Panel                      JUSTICE McBRIDE delivered the judgment of the court, with opinion.
                           Presiding Justice Quinn and Presiding Justice R. Gordon concurred in the
                           judgment and opinion.



                                             OPINION

¶1           Hiroyuki Joho was killed when he was struck by an Amtrak train at the Edgebrook Metra
        station at Lehigh and Devon Avenues in Chicago. Joho’s accident occurred just before 8 a.m.
        on Saturday, September 13, 2008, when the 18-year-old man was crossing in a designated
        crosswalk from the eastside passenger platform where Metra commuter trains arrive from
        Chicago, to the westside passenger platform where Metra commuter trains depart toward
        Chicago.

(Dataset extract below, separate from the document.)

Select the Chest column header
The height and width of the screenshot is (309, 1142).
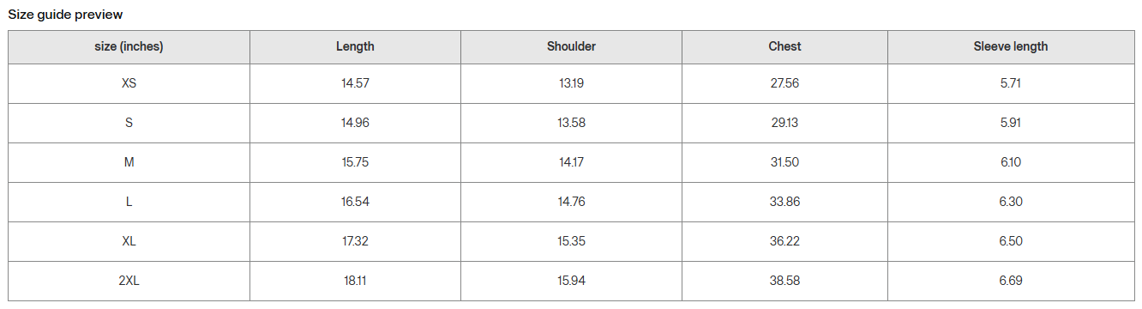coord(784,46)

Joho was about five minutes early for the next scheduled Metra departure to
        Chicago. The sky was overcast and it was raining heavily as he proceeded west across the
        double set of tracks, holding an open, black umbrella over his head and a computer bag on
        a strap across his shoulder. The Metra station was not a destination for the Amtrak train that
        was traveling south at 73 miles an hour, and the engineer in the bright blue locomotive
        maintained speed, but sounded a whistle which triggered automatic flashing headlamps.

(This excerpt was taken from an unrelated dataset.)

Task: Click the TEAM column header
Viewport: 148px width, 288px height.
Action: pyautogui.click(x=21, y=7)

        Witnesses, nonetheless, disagreed as to whether Joho realized the train was approaching. He
        was smiling at the commuters standing on the southbound platform when the train hit him.

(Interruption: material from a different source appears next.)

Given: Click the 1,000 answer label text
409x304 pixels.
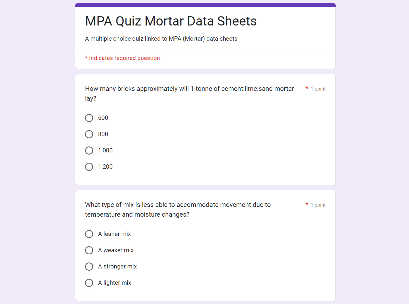Looking at the screenshot, I should pos(105,151).
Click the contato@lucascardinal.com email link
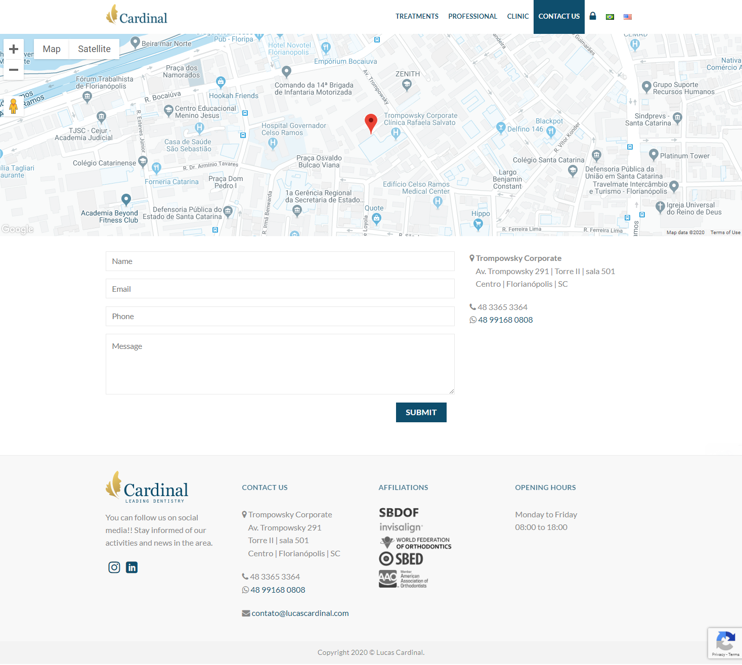The image size is (742, 665). point(300,613)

        A large part of his body was propelled about 100 feet onto the southbound platform where
        it struck 58-year-old Gayane Zokhrabov from behind, knocking her to the ground. She
        sustained a shoulder injury, a leg fracture, and a wrist fracture.
¶2           Zokhrabov sued Joho’s estate in the circuit court of Cook County seeking damages on
        the ground that his negligence caused her injuries. She alleged he owed a duty of care to her
        while walking in and around the Metra station and breached that duty when he: “(a)
        carelessly and negligently failed to keep a proper lookout for approaching trains; (b)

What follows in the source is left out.